-- Start Information supplied --
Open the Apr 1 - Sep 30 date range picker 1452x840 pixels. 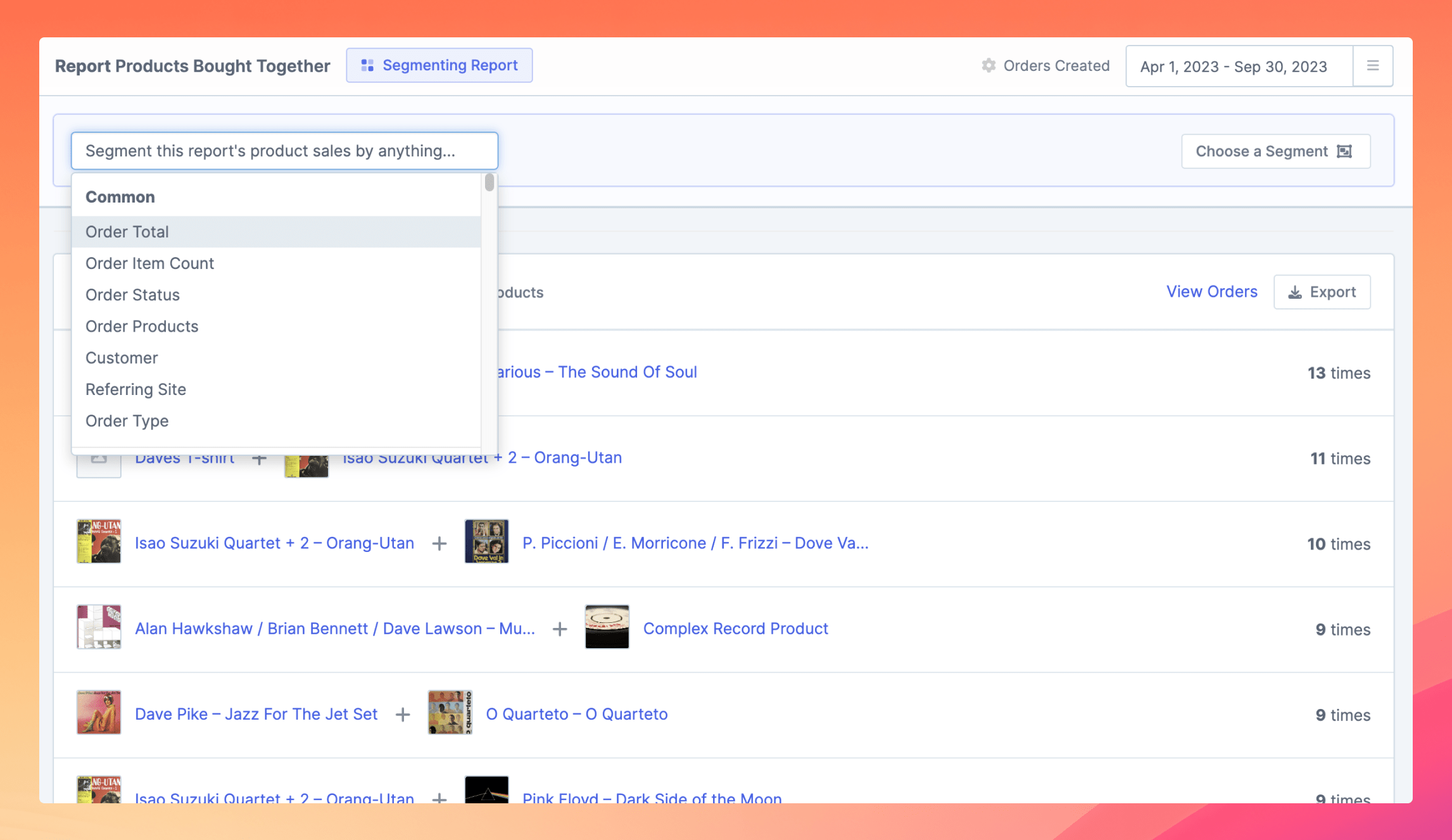[1234, 66]
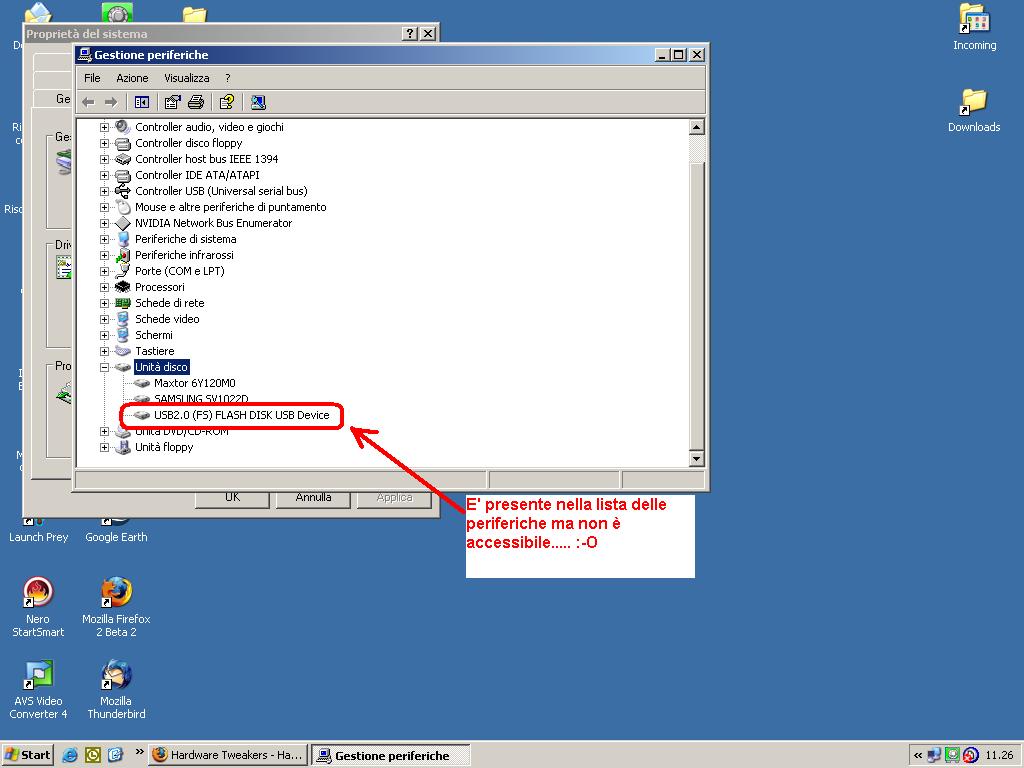This screenshot has height=768, width=1024.
Task: Click the Start button
Action: click(28, 755)
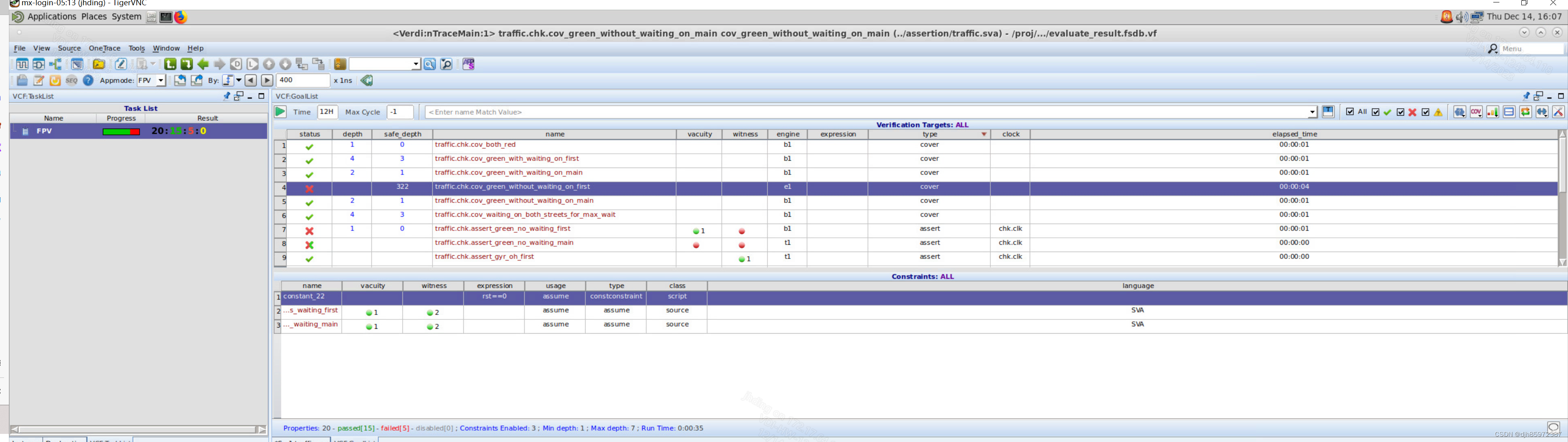
Task: Click the blue question mark help icon
Action: 88,80
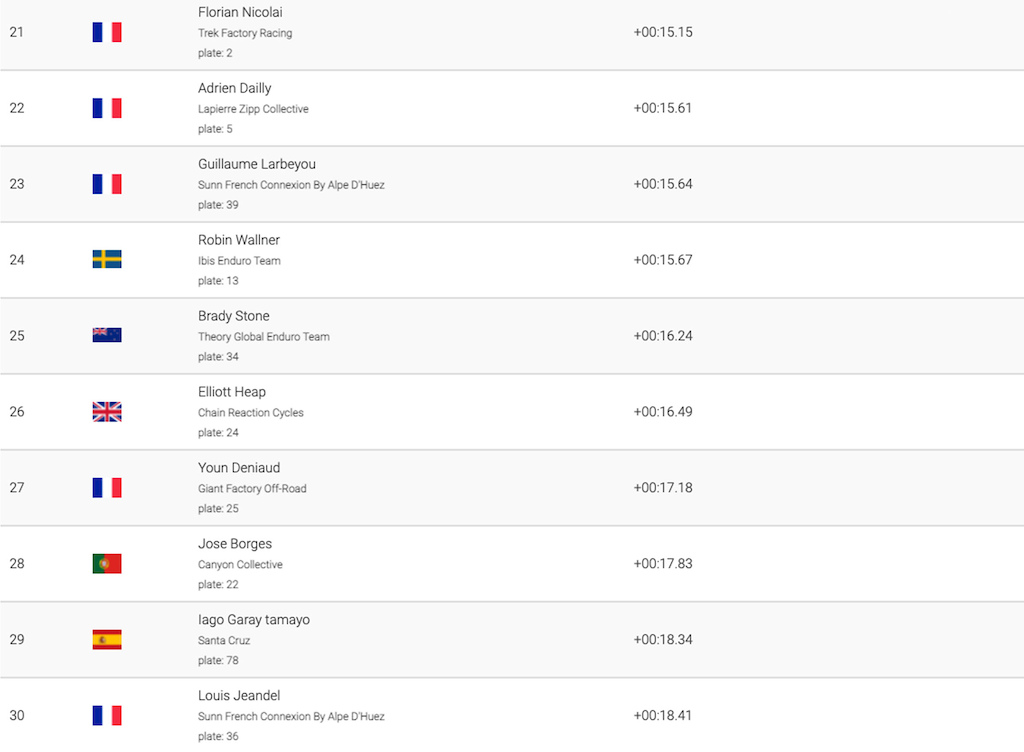Image resolution: width=1024 pixels, height=752 pixels.
Task: Click the Spanish flag by Iago Garay tamayo
Action: 107,639
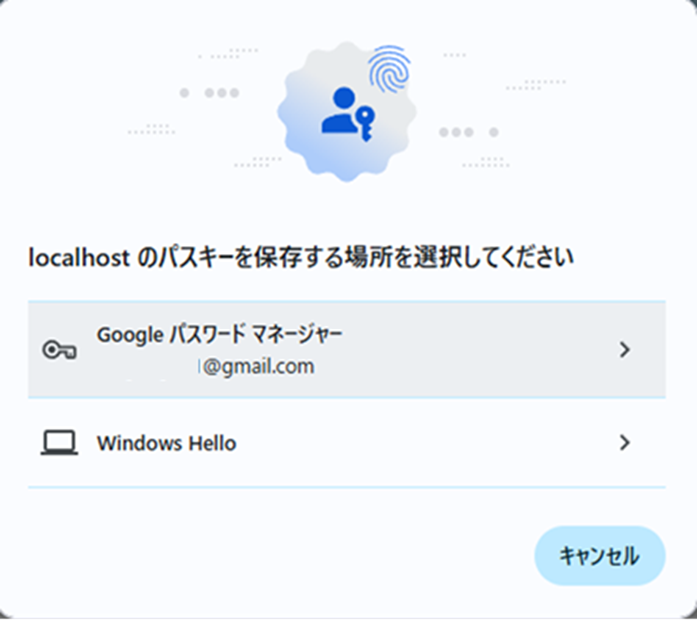Select the Windows Hello option label
Image resolution: width=697 pixels, height=625 pixels.
point(167,443)
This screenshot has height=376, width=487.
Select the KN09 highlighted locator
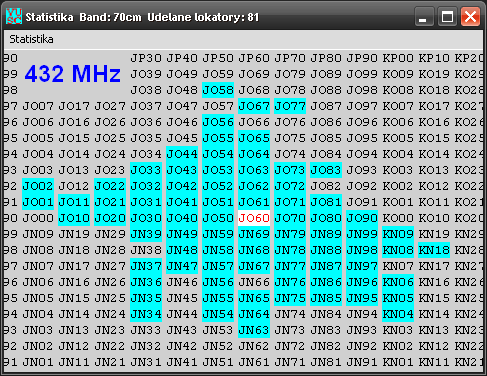point(398,234)
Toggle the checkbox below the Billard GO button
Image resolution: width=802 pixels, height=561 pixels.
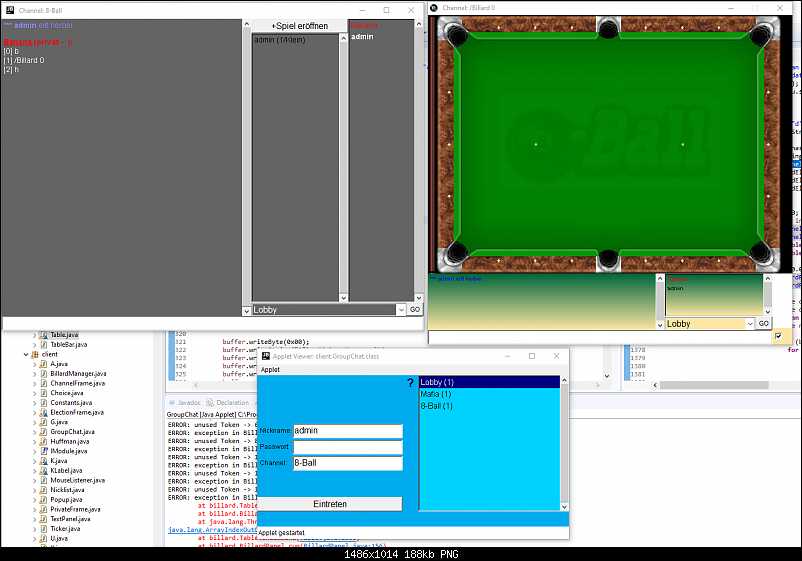tap(778, 337)
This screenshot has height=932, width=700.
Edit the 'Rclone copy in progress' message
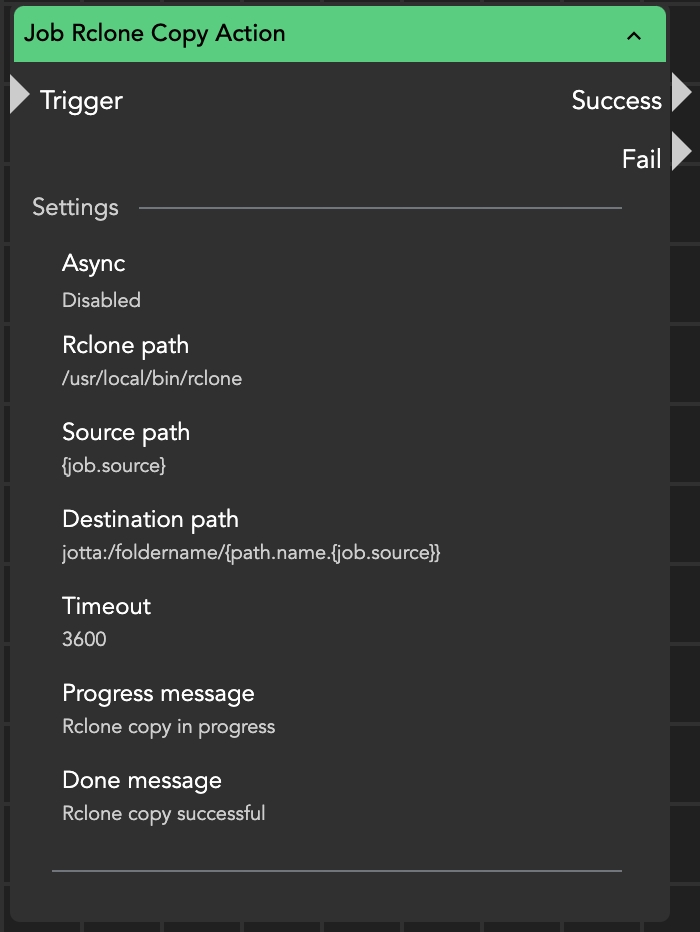point(168,727)
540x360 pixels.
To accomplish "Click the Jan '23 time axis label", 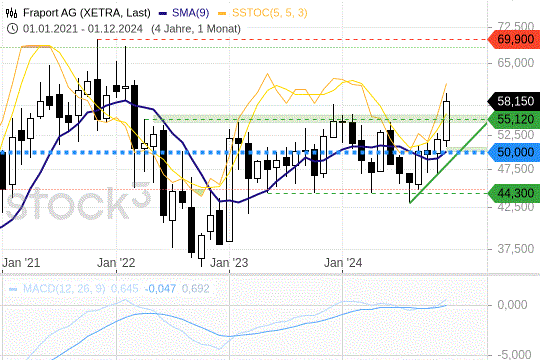I will (x=229, y=263).
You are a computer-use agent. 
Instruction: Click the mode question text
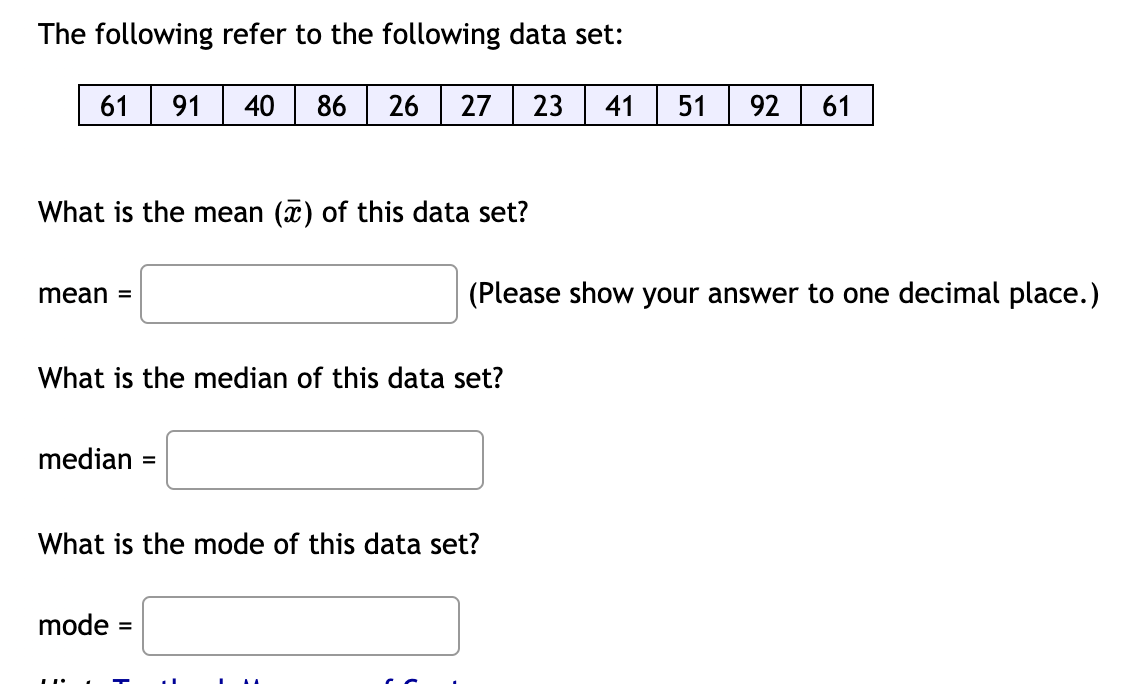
-- End Information supplied --
What is being asked:
Rewrite the lines starting with the one containing "You are a computer-use agent." and going through the end of the lines, replacing "agent" with "assistant" and changing nothing else. Leave the pictures out.

Complete output:
You are a computer-use assistant. 
Instruction: Click the mode question text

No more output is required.